The world is your oyster when it comes to types of journals kids can keep! Your kids might want to illustrate their journals or add travel brochures, photos, or pictures they’ve found in magazines.
Encourage them to be creative and enjoy creating a specialized journal just for them.
Find a Pen Pal
Everyone loves to receive letters in the mail, especially in today’s world of email and instant messaging. Writing letters to children all over the world isn’t just a fantastic way of learning geography it’s also a fantastic way to encourage your kids to write!
The trick is finding a pen pal. Ask friends, family, and acquaintances if they’d like to be pen pals. Keep in mind that pen pals don’t have to live far away from each other. You may find friends in town who’d love to exchange letters.
Encourage your child to respond promptly when a letter arrives from his pen pal. Remind him that the notes don’t have to be lengthy. A couple of paragraphs may be just right. The regular exchange is important, not the length of the letter. So keep the correspondence flowing!

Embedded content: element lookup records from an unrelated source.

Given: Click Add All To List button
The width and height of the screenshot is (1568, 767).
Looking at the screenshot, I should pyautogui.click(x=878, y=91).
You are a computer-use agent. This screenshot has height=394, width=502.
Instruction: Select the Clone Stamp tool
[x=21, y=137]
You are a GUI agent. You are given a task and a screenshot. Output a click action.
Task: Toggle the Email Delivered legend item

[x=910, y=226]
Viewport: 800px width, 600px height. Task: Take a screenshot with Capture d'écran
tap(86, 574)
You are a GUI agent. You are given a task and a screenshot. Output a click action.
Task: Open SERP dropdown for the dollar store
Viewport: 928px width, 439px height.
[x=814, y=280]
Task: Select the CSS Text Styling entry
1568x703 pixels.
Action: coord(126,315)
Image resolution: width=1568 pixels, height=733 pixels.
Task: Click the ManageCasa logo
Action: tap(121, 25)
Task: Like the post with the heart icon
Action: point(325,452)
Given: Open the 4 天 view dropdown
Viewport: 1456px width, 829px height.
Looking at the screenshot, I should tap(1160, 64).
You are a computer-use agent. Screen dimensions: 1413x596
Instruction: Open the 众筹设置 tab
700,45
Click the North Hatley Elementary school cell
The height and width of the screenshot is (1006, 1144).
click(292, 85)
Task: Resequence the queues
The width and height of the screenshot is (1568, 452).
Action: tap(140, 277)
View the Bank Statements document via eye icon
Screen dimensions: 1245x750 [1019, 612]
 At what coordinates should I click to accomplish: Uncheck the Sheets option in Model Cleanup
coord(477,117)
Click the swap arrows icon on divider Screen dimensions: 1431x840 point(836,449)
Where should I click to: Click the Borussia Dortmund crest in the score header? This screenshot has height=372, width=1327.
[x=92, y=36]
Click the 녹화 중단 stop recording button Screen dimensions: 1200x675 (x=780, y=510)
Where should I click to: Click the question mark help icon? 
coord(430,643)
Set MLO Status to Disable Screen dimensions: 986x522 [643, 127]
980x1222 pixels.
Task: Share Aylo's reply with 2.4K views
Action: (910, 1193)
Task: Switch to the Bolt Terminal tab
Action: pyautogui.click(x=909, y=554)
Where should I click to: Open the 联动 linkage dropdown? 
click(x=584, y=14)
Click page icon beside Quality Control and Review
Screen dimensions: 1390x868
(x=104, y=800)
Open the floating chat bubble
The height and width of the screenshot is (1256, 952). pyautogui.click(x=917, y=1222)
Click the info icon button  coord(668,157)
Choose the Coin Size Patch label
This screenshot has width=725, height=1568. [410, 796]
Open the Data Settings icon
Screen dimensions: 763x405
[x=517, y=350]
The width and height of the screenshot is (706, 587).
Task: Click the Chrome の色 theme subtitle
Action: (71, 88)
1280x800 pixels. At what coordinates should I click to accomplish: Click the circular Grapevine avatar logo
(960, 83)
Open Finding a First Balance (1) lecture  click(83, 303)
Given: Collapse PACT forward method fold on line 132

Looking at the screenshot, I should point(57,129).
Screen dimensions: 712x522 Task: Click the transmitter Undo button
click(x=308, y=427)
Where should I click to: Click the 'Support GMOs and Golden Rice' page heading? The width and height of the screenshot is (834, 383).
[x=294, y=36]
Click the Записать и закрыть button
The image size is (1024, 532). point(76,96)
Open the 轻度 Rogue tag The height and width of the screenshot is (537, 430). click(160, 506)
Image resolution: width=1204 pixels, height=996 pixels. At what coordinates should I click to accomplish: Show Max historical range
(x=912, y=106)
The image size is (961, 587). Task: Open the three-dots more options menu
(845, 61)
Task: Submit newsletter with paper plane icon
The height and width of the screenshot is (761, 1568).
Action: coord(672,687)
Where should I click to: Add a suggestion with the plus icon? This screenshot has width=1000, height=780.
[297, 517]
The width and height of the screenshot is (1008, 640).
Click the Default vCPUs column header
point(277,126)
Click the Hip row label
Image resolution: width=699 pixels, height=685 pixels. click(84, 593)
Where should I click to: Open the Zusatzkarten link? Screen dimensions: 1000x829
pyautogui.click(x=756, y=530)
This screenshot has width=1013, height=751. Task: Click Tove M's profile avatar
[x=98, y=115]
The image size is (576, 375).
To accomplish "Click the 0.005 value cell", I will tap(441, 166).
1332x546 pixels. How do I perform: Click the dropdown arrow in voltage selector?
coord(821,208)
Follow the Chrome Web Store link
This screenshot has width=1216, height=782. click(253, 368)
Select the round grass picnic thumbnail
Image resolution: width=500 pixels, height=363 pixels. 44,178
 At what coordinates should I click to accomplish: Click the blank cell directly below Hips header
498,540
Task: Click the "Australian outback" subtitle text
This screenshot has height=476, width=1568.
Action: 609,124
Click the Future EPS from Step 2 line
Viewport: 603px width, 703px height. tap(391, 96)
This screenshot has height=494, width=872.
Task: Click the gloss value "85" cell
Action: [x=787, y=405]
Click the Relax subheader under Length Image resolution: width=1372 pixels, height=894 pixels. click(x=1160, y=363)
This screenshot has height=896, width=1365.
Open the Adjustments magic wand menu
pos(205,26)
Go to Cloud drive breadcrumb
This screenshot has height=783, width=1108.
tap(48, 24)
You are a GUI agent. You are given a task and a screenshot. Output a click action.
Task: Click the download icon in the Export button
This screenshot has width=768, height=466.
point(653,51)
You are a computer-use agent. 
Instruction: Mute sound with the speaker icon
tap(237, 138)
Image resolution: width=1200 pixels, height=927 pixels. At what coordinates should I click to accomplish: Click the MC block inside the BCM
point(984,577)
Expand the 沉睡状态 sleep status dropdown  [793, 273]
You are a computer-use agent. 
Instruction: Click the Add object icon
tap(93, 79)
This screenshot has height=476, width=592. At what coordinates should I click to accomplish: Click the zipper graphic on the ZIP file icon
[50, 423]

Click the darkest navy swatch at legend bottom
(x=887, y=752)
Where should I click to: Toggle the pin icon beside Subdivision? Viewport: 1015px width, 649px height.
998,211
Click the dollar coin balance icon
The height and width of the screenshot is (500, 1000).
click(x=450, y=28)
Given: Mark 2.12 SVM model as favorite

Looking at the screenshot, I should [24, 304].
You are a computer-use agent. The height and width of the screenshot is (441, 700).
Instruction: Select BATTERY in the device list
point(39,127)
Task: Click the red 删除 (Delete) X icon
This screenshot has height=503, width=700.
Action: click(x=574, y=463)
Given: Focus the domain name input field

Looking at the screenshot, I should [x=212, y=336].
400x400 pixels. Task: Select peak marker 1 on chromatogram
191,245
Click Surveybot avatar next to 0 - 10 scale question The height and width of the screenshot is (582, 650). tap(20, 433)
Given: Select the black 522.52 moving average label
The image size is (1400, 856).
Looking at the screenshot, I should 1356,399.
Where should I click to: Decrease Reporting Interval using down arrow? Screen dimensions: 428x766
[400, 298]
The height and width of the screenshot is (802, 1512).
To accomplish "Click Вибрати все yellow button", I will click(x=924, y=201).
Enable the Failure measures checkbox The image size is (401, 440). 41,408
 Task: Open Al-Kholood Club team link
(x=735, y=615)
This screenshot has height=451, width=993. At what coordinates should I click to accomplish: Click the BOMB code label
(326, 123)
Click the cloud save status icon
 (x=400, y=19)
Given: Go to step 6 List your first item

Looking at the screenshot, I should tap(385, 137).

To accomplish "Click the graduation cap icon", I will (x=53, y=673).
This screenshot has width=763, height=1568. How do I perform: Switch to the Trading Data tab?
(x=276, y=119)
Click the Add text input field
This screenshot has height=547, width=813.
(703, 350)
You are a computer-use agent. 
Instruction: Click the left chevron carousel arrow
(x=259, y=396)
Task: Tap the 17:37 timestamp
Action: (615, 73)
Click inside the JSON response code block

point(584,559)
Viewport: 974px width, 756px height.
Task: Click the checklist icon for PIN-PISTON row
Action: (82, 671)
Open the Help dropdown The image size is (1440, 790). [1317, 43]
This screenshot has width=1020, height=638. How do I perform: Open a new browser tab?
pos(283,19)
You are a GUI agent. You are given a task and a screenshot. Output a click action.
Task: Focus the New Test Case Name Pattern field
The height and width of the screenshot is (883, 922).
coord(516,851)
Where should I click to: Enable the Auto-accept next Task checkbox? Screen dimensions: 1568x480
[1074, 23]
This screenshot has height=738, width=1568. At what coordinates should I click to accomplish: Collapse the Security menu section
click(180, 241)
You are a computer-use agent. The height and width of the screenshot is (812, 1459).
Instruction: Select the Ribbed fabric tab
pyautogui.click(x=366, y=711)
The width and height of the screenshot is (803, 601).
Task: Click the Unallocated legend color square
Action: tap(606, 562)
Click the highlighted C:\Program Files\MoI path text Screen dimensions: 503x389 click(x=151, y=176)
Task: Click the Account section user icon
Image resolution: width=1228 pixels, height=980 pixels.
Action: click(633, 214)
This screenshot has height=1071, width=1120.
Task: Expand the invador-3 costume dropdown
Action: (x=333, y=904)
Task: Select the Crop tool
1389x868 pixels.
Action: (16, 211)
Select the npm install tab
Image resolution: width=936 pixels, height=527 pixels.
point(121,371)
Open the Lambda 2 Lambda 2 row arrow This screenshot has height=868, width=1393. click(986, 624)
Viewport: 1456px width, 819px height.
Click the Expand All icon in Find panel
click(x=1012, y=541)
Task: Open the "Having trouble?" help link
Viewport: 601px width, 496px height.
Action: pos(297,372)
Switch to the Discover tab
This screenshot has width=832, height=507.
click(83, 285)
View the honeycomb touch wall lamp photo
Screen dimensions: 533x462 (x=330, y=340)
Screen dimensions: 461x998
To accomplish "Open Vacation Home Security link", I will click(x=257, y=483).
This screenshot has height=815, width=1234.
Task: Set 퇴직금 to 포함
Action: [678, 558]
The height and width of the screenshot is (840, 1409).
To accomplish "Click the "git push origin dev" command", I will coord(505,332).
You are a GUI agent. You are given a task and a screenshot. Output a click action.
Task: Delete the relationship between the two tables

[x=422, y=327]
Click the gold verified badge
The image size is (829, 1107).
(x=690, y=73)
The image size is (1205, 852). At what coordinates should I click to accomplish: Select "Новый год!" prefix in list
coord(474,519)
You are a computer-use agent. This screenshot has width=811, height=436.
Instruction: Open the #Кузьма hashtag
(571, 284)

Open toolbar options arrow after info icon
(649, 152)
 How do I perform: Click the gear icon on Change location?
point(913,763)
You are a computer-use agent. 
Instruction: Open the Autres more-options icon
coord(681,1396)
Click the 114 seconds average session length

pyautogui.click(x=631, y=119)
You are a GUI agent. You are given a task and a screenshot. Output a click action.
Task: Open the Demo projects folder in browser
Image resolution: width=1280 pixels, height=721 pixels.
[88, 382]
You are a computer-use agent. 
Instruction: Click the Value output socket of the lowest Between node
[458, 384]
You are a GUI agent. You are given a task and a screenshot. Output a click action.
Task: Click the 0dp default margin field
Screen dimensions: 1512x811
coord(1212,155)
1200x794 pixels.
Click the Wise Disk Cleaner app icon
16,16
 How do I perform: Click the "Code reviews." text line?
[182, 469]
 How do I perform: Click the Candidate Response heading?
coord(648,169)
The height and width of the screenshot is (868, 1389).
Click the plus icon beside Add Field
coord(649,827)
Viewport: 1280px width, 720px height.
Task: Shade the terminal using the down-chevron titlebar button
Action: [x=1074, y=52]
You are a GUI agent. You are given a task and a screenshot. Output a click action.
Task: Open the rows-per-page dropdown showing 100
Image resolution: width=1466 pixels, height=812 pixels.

If your child is stuck on what to write, suggest writing about local activities, events, or their favorite thing to do.
Write and Illustrate a Picture Book
Nothing is as exciting as seeing your words in print no matter how old you are! So let your child write and illustrate a picture book.
First, sit down with your student and hash out the characters and plot. Remember that a plot is essentially a problem. What is the problem your character has, and what needs to happen to resolve it?
Now your child can write the short story. Once your student completes his story, don’t let him forget to illustrate it!
My kids enjoy writing their stories on regular copy paper. The writing goes on the bottom. The picture on top. If the book is short enough, we staple it together with a construction paper cover.
You can make homemade books, or you may want to purchase blank hardcover books.
Leave Hidden Messages
Create excitement for writing with hidden messages! You can leave little notes in the fridge to be found at lunchtime or a short letter under your child’s pillow or on top of their toy box.
Challenge your children to leave hidden messages for other members of the family. They can leave notes in the car, in a parent’s briefcase or a sibling’s backpack, and under pillows. Make it a game to see who can find the most creative hiding spot!
You can even create an in-home mailbox for the messages to be ‘mailed’ and ‘delivered.’
Have fun leaving surprise messages around the house. Your kids will quickly become skilled at writing short notes for family and friends!
Write a Play
My kids worked together to create a play about Plymouth Colony one year. They collaborated to come up with the characters, the plot, and the setting, laughing their way through the what-ifs of the story.
After hashing out the details, they wrote and performed the play.
Nothing will encourage your kids to write like the joy of creating and producing a play! Give them plenty of time to complete the assignment. After all, it takes time to write, cast, rehearse, and perform a play.
I give my kids four weeks. The first week is for coming up with the idea, plot, and a rough outline. The second week is for writing the play. Week 3 is all about editing and beginning to rehearse the play. The fourth week is for rehearsal, setting, and costumes, with the grand finale – the performance – at the end of the week.
And performing the play is even more fun when you invite friends and extended family!
Write a Comic Strip
If your kids love comics, prompt them to write their own comic strip.
They can use themselves as inspiration or create silly characters. Be prepared. You may find your kids running all sorts of bad jokes by you to see how funny they actually are!
Other kids may prefer to write an entire comic book like Superman or Archie. Let them go for it! By writing the comic book, your kids are learning about character, backstory, plot, and foreshadowing.
Comic books are a fabulous way to get kids to write without stress.
The next time you have kids complaining about how dull and boring writing is, use one of these exciting writing activities to add some spice to your homeschool. Your kids will enjoy the change of pace, and you’ll love the enthusiasm!
What fun and exciting writing activities do your kids enjoy?